This application is simple enough that it supports streaming but not any other data retrieval operation. We use Flask to route the HTTP request GET /message/channel to our streaming code. As soon as the code is called, the application returns a response with the mimetype text/event-stream and sends back a generator function instead of a string. Flask will call this function and send results each time the generator yields something.

The generator, stream_messages(), reuses the code we wrote earlier to listen to PostgreSQL notifications. It receives the channel identifier as an argument, listens to that channel, and then yields the payload. Remember that we used PostgreSQL’s JSON encoding function in the trigger function, so we’re already receiving JSON data from PostgreSQL. There’s no need for us to transcode the data since it’s fine to send JSON data to the HTTP client.

NOTE

For the sake of simplicity, this example application has been written in a single file. If this were a real application, I would move the storage-handling implementation into its own Python module.

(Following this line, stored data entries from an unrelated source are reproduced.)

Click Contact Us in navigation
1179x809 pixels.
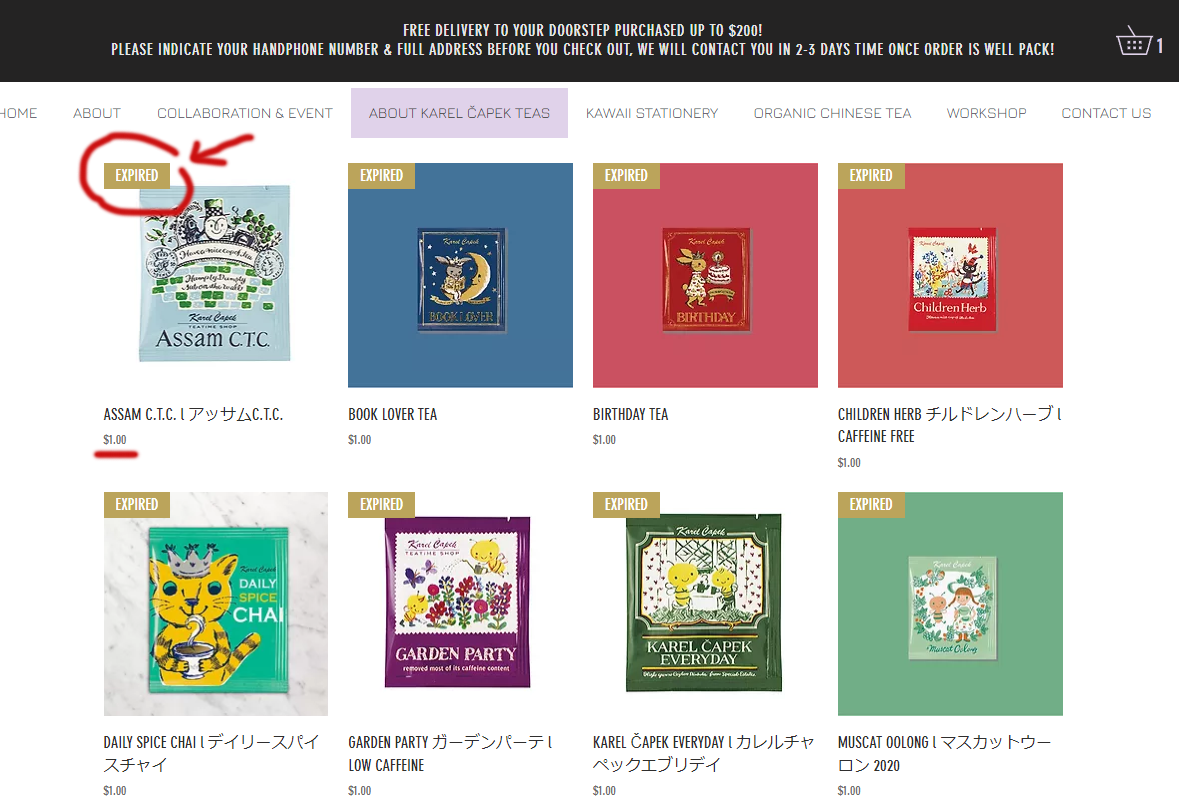1106,113
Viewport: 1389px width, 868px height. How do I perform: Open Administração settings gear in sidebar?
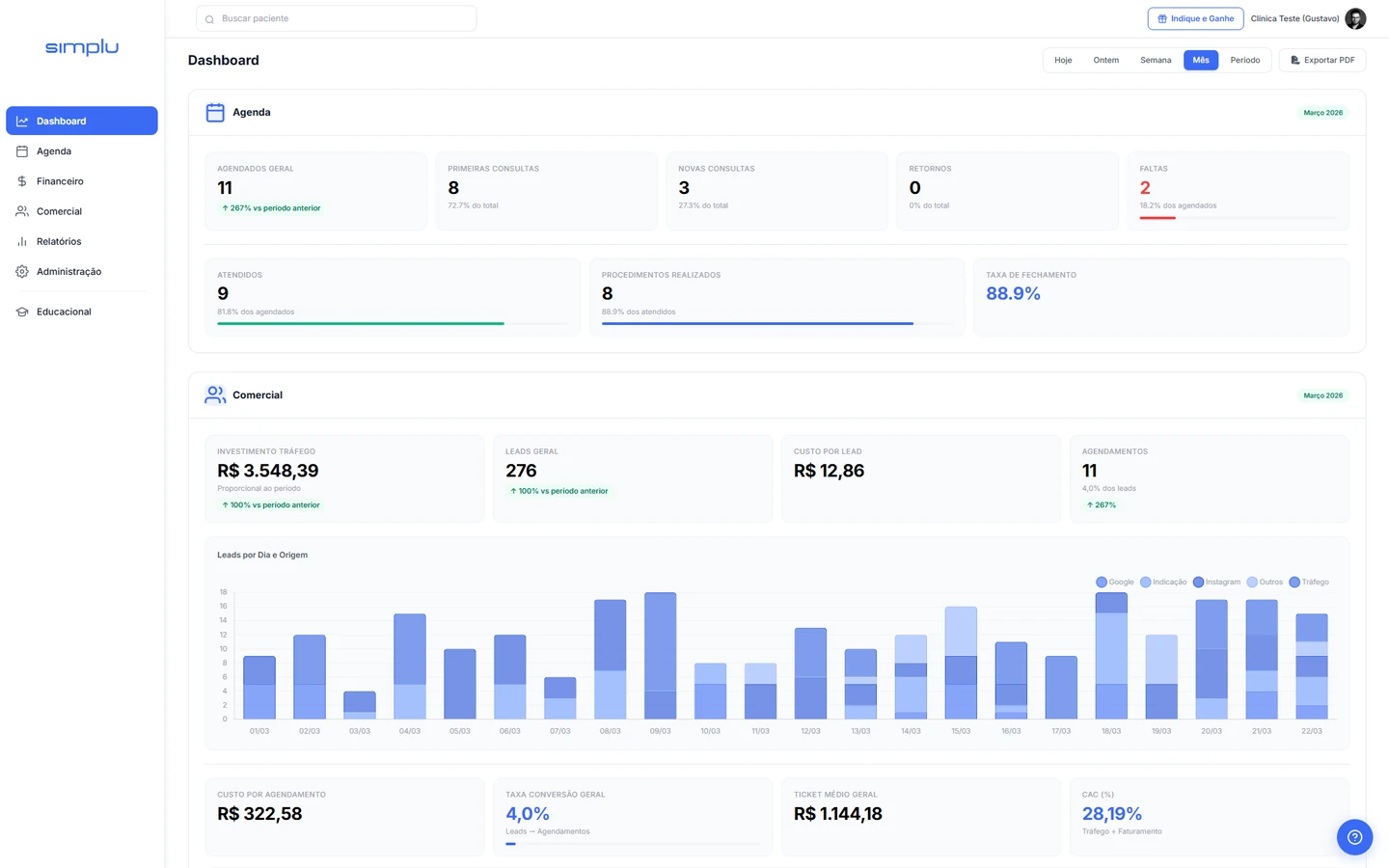(22, 272)
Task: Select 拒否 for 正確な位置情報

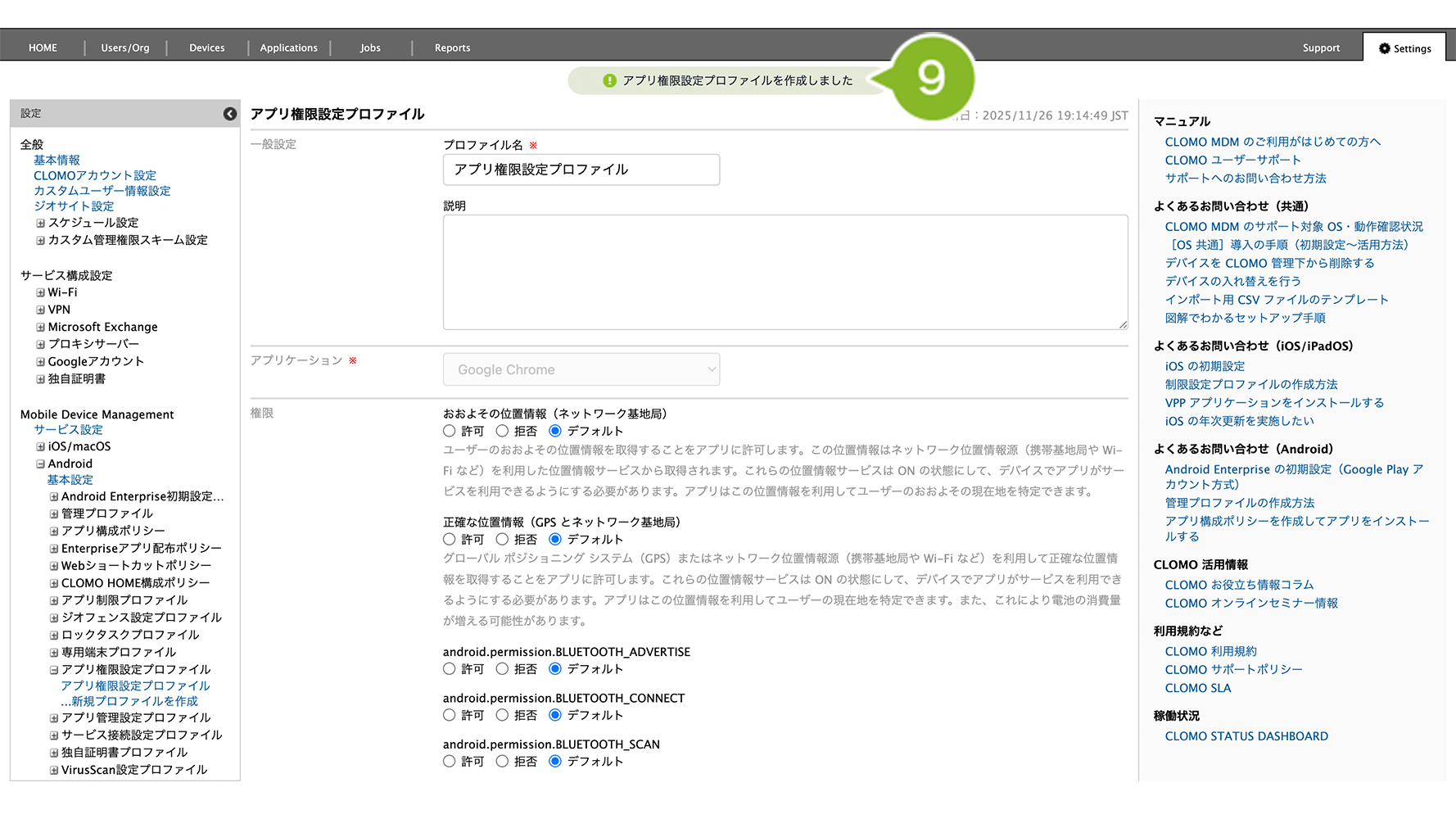Action: pos(502,539)
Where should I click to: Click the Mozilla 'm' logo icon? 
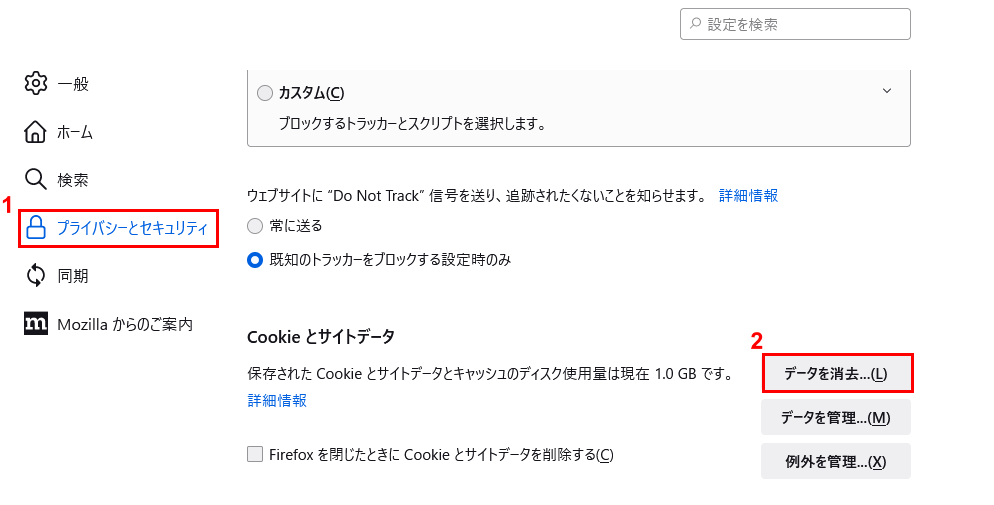pos(36,324)
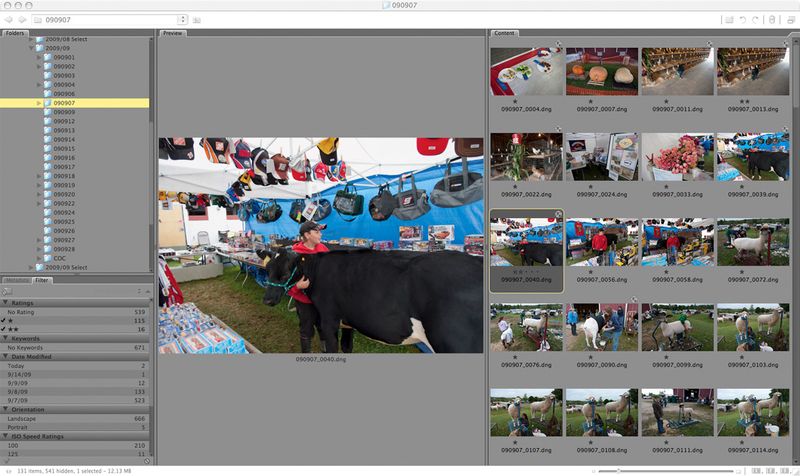Expand the 090901 folder
The image size is (800, 476).
[39, 57]
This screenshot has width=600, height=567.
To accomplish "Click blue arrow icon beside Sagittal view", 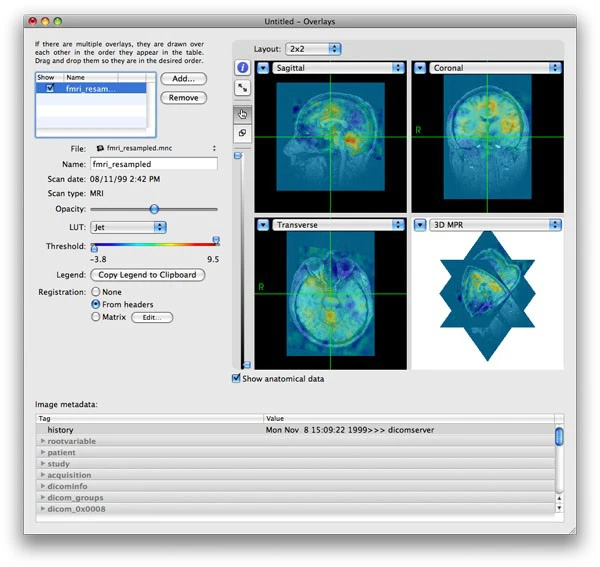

We can now run the server:

$ python listen+http.py
 * Running on http://127.0.0.1:5000/

On another terminal, we can connect and retrieve the events as they’re entered. Upon connection, no data is received, and the connection is kept open:

$ curl -v http://127.0.0.1:5000/message/1
* About to connect() to 127.0.0.1 port 5000 (#0)
*   Trying 127.0.0.1...
* Adding handle: conn: 0x1d46e90
* Adding handle: send: 0
* Adding handle: recv: 0
* Curl_addHandleToPipeline: length: 1
* - Conn 0 (0x1d46e90) send_pipe: 1, recv_pipe: 0
* Connected to 127.0.0.1 (127.0.0.1) port 5000 (#0)
> GET /message/1 HTTP/1.1
> User-Agent: curl/7.32.0
> Host: 127.0.0.1:5000
> Accept: */*
>

But as soon as we insert some rows in the message table, we’ll start seeing data coming in through the terminal running curl. In a third terminal, we insert a message in the database:

mydatabase=> INSERT INTO message(channel, source, content)
mydatabase-> VALUES(1, 'jd', 'hello world');
INSERT 0 1
mydatabase=> INSERT INTO message(channel, source, content)
mydatabase-> VALUES(1, 'jd', 'it works');
INSERT 0 1

Here’s the data output:

data: {"id":71,"channel":1,"source":"jd","content":"hello world"}
data: {"id":72,"channel":1,"source":"jd","content":"it works"}

This data is printed to the terminal running curl. This keeps curl connected to the HTTP server while it waits for the next flux of messages. We created a streaming service without doing any kind of polling here, building an entirely push-based system where information flows from one point to another seamlessly.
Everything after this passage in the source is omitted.